- INSTRUCTIONS FOR THE TASK -
The answer must be every line of the records below that contains the word "each".

- RECORD EXTRACTS -

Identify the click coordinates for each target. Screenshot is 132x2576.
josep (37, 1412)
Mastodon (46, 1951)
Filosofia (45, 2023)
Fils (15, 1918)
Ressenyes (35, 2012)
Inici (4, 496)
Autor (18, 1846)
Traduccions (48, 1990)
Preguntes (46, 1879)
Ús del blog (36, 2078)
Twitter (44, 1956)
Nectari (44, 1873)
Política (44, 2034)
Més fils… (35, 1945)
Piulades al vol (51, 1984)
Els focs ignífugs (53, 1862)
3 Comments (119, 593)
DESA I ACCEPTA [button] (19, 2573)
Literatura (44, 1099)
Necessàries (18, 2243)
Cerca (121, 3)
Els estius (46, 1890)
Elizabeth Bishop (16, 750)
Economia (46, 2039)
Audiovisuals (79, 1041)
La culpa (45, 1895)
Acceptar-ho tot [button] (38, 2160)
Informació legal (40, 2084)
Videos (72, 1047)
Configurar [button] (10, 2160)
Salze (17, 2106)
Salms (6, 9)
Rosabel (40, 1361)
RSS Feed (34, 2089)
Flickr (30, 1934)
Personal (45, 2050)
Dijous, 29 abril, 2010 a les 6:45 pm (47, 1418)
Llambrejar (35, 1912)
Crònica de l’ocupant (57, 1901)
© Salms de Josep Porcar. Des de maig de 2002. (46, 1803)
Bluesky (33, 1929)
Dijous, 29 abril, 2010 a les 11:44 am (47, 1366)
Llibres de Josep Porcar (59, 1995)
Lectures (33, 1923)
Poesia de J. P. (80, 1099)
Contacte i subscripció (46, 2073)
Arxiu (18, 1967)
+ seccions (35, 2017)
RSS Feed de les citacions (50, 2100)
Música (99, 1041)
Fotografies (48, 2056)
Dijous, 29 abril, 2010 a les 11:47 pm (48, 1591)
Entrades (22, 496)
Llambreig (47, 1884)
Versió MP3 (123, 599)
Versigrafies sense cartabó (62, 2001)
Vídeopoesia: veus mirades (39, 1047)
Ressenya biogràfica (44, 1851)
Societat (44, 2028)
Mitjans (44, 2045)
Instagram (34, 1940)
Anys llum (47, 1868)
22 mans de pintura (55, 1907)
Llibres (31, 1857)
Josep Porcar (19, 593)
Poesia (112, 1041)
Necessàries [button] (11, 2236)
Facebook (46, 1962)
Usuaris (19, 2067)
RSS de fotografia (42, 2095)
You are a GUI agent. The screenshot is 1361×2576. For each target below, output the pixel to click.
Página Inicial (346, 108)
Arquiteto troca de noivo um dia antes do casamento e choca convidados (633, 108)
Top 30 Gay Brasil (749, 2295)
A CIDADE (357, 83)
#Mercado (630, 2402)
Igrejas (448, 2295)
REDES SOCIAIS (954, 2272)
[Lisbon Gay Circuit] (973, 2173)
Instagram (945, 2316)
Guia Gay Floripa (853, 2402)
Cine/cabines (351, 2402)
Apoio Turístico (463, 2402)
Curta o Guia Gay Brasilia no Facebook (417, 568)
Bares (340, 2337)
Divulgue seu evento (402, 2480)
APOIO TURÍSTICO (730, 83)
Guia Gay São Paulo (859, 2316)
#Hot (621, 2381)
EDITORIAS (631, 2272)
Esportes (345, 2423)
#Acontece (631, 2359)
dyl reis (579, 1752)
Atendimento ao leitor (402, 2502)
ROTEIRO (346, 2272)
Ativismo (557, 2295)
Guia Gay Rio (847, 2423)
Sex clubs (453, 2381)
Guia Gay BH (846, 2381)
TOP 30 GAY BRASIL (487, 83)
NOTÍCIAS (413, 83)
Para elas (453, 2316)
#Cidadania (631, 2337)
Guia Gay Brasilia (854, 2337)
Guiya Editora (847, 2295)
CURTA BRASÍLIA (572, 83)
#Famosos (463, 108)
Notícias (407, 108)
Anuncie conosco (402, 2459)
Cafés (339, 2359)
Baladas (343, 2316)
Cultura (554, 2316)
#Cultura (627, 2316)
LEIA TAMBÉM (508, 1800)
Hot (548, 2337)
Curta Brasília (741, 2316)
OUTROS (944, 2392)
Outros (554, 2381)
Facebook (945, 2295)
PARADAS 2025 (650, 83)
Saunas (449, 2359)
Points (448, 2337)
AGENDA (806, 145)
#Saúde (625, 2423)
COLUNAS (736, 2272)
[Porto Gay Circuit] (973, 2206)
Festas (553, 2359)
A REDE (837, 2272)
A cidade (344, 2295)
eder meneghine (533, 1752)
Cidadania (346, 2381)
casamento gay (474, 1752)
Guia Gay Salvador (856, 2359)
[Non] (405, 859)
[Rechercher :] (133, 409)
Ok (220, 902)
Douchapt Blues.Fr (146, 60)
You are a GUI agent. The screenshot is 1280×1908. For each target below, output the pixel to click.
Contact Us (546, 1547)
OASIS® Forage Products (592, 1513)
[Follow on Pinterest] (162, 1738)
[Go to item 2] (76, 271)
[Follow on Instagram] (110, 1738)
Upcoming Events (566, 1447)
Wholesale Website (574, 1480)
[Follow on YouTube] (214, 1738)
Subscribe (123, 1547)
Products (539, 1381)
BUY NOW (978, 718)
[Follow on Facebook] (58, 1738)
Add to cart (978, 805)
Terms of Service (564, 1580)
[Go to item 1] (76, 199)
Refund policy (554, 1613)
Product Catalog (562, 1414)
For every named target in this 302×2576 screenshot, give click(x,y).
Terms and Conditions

- SOLUTION TO THE EXERCISE -
Identify the click coordinates for each target. Screenshot is 132x2576.
You are a GUI agent. The screenshot is 1361×2576. For each target below, output the pixel to click.
You are a GUI agent. The screenshot is 1280×1908. For each target below, output the pixel to click.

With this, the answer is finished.